**Your goal**.
Scan the data, and whenever a line contains "showing", copy it.

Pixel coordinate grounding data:
──────
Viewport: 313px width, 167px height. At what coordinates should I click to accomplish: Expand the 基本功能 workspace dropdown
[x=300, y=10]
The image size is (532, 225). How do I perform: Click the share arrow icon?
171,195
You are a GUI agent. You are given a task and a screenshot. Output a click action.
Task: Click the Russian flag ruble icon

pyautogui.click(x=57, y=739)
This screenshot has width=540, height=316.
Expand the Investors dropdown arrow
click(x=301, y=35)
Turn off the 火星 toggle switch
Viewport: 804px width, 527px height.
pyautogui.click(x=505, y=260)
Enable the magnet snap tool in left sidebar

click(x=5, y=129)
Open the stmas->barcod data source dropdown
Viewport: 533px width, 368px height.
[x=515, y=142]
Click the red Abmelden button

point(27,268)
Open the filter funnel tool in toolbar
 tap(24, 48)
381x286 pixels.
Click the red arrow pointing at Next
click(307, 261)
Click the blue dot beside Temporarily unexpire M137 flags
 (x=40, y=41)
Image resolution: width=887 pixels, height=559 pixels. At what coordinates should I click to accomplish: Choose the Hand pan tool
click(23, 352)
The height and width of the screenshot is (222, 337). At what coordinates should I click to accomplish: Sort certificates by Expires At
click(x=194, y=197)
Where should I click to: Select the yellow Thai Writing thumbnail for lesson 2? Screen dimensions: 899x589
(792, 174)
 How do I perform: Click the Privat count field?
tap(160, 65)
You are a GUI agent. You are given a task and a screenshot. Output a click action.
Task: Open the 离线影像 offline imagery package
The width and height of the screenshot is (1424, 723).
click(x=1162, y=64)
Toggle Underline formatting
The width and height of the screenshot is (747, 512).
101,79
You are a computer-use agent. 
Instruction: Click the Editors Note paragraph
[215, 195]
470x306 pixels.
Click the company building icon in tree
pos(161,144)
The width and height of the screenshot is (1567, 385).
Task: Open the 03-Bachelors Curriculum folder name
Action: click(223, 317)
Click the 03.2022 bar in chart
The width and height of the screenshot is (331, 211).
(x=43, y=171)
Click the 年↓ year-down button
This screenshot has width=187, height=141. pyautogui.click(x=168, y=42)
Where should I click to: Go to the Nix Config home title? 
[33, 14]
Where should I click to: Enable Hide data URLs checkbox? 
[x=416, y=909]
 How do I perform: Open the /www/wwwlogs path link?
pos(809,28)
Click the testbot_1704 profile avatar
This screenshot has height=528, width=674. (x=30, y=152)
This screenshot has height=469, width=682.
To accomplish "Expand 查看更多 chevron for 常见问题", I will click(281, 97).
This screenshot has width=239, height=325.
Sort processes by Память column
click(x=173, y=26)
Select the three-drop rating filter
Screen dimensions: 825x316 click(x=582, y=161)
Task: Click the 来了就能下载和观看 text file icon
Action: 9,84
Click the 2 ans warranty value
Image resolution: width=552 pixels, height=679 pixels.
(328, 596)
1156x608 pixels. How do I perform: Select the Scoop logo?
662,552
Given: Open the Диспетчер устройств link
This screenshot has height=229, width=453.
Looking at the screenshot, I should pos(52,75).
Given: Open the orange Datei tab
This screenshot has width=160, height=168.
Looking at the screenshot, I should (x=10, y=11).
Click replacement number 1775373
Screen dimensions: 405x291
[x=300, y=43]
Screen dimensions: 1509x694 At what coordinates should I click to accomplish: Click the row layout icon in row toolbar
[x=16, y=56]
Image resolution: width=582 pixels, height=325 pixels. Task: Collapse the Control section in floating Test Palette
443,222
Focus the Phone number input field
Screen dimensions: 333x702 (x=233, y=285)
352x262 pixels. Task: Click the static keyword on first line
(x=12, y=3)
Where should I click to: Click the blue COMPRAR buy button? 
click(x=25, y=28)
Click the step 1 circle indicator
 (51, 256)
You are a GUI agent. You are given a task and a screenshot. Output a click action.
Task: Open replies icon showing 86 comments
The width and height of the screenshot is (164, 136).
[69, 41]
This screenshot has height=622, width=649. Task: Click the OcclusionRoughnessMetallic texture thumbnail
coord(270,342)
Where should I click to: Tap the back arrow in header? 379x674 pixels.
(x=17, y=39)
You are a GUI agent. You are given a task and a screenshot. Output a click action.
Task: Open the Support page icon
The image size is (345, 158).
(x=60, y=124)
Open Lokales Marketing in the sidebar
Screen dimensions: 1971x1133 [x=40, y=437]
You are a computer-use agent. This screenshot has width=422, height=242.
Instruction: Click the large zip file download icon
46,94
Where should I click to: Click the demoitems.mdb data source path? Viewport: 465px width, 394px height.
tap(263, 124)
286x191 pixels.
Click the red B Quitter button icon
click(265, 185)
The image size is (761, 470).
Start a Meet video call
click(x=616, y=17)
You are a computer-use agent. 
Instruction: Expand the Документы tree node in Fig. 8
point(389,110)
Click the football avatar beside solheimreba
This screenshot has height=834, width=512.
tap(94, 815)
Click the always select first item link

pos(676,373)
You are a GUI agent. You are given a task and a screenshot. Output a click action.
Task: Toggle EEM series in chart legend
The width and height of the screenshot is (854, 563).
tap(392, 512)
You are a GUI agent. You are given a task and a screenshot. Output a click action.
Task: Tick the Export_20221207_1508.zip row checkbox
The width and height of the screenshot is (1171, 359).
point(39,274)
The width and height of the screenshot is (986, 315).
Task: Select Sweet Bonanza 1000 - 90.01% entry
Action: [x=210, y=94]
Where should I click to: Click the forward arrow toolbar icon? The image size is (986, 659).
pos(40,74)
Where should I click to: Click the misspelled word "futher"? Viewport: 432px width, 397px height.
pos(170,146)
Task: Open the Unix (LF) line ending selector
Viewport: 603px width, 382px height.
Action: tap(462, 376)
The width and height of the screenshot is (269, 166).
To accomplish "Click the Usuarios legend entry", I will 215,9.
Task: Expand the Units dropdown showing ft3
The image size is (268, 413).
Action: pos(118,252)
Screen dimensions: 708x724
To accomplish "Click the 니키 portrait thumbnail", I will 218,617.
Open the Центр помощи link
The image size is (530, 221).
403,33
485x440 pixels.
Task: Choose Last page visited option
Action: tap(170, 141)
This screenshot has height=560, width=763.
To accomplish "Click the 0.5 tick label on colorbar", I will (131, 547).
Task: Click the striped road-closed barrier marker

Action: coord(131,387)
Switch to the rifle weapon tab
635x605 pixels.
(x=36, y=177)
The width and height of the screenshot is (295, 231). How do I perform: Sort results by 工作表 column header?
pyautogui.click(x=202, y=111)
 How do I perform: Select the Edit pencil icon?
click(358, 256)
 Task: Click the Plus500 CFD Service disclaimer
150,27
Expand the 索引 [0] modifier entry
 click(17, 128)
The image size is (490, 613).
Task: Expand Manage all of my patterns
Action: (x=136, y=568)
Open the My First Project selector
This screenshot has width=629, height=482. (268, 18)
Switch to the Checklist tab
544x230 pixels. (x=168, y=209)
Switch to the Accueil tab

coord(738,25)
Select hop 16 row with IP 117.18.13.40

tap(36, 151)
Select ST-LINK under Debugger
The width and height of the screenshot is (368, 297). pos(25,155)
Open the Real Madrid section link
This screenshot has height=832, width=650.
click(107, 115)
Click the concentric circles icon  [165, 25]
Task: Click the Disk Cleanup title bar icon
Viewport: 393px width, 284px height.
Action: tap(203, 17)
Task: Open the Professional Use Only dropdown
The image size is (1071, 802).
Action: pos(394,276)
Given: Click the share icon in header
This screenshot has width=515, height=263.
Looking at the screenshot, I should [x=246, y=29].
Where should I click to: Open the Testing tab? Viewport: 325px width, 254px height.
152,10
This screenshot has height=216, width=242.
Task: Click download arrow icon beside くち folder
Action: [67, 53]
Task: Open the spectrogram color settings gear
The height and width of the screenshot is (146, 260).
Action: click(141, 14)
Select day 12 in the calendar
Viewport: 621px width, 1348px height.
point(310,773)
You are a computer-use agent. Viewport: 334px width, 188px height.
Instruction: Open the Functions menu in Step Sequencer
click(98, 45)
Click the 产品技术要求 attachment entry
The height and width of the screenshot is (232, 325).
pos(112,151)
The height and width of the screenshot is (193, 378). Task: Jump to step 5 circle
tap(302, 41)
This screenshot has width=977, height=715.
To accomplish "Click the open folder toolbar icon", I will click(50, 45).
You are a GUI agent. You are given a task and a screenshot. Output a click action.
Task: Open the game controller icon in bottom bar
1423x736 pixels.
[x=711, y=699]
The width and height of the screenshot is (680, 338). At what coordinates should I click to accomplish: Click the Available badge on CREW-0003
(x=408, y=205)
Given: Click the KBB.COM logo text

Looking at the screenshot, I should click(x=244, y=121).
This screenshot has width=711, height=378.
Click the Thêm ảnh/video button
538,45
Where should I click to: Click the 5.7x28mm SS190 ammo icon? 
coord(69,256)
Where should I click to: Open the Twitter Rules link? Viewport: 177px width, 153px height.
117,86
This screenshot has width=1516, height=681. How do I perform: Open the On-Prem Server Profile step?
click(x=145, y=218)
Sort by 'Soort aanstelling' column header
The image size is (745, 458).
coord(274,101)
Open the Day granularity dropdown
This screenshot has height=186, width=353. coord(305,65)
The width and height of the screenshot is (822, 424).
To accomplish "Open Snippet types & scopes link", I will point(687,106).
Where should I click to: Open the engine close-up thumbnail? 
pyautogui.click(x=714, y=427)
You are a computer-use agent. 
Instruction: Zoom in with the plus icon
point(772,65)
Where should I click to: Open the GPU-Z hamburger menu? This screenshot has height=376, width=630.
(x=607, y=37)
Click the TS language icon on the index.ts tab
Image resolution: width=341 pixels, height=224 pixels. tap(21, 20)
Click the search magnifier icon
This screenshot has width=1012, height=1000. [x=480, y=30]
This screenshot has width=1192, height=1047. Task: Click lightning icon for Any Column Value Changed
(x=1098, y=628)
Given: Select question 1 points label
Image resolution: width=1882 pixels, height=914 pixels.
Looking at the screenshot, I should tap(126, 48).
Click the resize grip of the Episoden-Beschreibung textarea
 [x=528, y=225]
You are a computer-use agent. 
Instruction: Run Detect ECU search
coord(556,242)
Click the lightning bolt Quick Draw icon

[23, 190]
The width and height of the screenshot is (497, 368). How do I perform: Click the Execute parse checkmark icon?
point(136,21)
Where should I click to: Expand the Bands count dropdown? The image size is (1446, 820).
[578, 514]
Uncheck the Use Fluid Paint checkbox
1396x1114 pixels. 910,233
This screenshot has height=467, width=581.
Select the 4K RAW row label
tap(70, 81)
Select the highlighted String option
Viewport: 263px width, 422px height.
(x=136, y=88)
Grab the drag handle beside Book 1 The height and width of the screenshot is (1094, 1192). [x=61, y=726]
──────
**Solution to this problem**.
Task: Open replies icon showing 86 comments
Task: Expand the Units dropdown showing ft3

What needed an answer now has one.